Abstract
Lehr-Lern-Gespräche werden im Unterricht häufig eingesetzt, ihr Potenzial zur kognitiven Aktivierung wird aber nur selten ausgeschöpft. Um einen Beitrag zur Erhöhung der Dialogizität im Klassenzimmer zu leisten, wurde ein Analyseraster entwickelt, das neben der Gesprächsstruktur erstmalig auch den Gesprächsprozess fokussiert. Als Indikatoren für dialogische und somit lernförder- liche Lehr-Lern-Gespräche erfasst wurden eine erweiterte IRF-Struktur, hohe inhaltliche Progression, substanzielle Beiträge der Lernenden sowie inhaltliche Vollständigkeit und Präzision. Empirisch eingesetzt und evaluiert wurde das Instrument im Fach „Wirtschaft & Gesellschaft“ (W&G) in einer Videostudie zur Gesprächsführung in neun Berufsschulklassen. Ebenfalls ausgewertet wurden Befragungsdaten von 86 bzw. 157 Deutschschweizer W&G-Lehrpersonen zum Methodeneinsatz sowie zu Einstellungen und Überzeugungen zum Lehr-Lern-Gespräch. Die Analysen zeigen einen Widerspruch zwischen Selbsteinschätzung und Fremdbeobachtung: Die Befragten teilen zwar die Ansicht, dass Lehr-Lern-Gespräche dialogisch geführt werden sollten, und schätzen ihre Praxis entsprechend ein. Von den 461 kodierten und mehrebenenanalytisch ausgewerteten Gesprächssequenzen konnten jedoch nur 8 % als dialogisch charakterisiert werden. Daraus ergibt sich Handlungsbedarf für die Lehrpersonenbildung: dialogisches Gesprächsführungsverhalten sollte vermehrt thematisiert und eingeübt werden. Die Arbeit stellt ein entsprechendes Schulungskonzept vor.

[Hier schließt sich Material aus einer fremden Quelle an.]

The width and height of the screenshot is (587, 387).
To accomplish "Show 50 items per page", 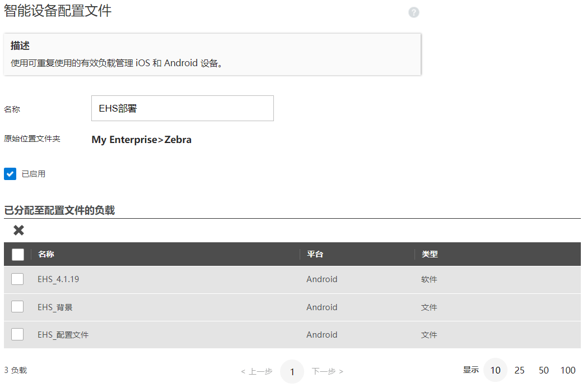I will tap(544, 370).
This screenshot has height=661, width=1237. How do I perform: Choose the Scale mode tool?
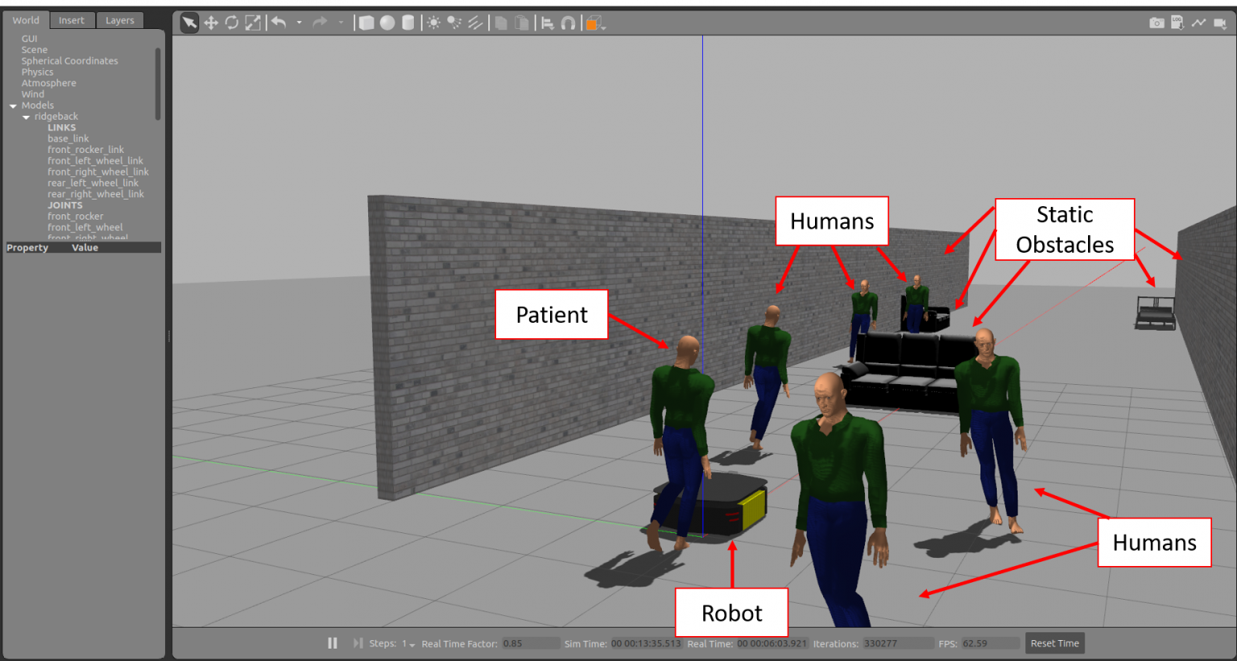coord(253,23)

Although conversations between teachers and learners are common practice in classrooms, their potential for cognitive activation is seldom fully exploited. To contribute to increasing the quality of such dialogues, a framework was developed which covers not only their structure but also, and for the first time, the process dimension. An extended IRF-structure, high progression of content, substantial contributions from the learners, and the comprehensiveness and precision of how the content is dealt with serve as indicators for dialogical and thus effective teaching-learning conversations. The instrument was empirically implemented in a video study involving nine vocational school classes taught in the subject of “Economics & Society” (E&S). Moreover, the analyses included data on self-reported teaching methods as well as attitudes and beliefs about classroom dialogues of 86/157 E&S teachers from German-speaking Switzerland. The results revealed a contradiction between self-assessments and video observation: the teachers believe that teaching-learning conversations should be conducted dialogically and evaluate their practice accordingly. As multi-level analyses indicate, however, only 8 % of the 461 coded sequences of teaching-learning conversations can be characterized as dialogical. This calls for action in teacher education: dialogical conversation skills should be thoroughly discussed and also practiced. Hence the author outlines a training concept to meet this need.